What's up Rafael? Glad you're back safely. Enjoyed reading your Facebook posts from Italy.
This was originally posted in another thread regarding selling Dall' Osso on eBay. Felt it was the wrong place for it and moved it here. Deleted the original post on the Dall' Osso eBay thread.
Don't know if Dall' Osso really exists or not. Simply reporting on what I'm growing. The tree was gifted to me and the person that gifted it felt that it was real. It did produce a strange breba crop and is proving itself worthy as a novelty if anything. In any event, the kids and I enjoy crowding around her and admiring the irregular fruit.

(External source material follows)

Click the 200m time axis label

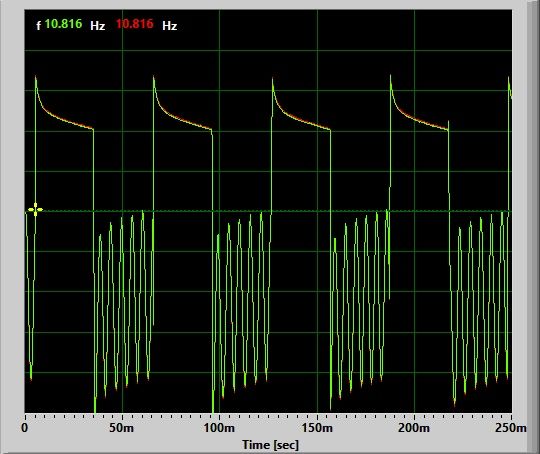[414, 428]
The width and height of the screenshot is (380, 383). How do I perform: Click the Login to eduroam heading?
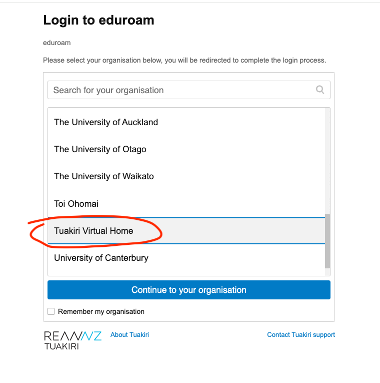(x=99, y=20)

I did some searching last year and came up with this. From Paolo Belloni's I Giardini di Pomona in 2011:
giardini_pomona_luago11.pdf
You can do a better job than Google Translate but the section on Dall' Osso Google translates into:
Fico Fetifero (or bone)
This cool two-tone original
Southern Piedmont-high Liguria,
It has the characteristic of lead
a fetus inside the syconium,
from which the name fetifero or bone.
The second denomination
derives from the fact that the enlargement
the "fetus" compresses
achenes content in the pulp in
proximity dell'ostiolo condensing them
in a kind of agglomeration
that, during the tasting,
It can give the feeling
the presence of a bone.
The cultivar was thought disappearance
when incredibly, autumn
1995, showing the
reproduction of the table of the
Pomona Italian where the fruit
was represented, during a
exhibition organized Pomological
Pomona non-profit organization for the FAI
(Italian Environment Fund)
in the Castello della Manta (CN),
a barber in a neighboring country
He signaled a plant of the above
variety, recovered by the
the following spring.
The fig Fetifero in
Conservatory, is located in the company
variety of other historical
described by Gallesio, such as the
fig Albo, the brogiotto, the
Dear, the Monaco, Paradise,
the Pissalutto, Portuguese,
Troiano, the White Queen and the
Regina black, Verdone and finally
the dottato (the oldest of Optatus
Romans: the fig "choosing" between
all) that to date is the cultivar
most cultivated both for the fruit
BIODIVERSITY 2
fresh or for drying.
If Paolo is the author, (I think) he's stating that Fetifero was discovered again and presented at a fruit exhibition in 1995. Please correct me if I'm wrong.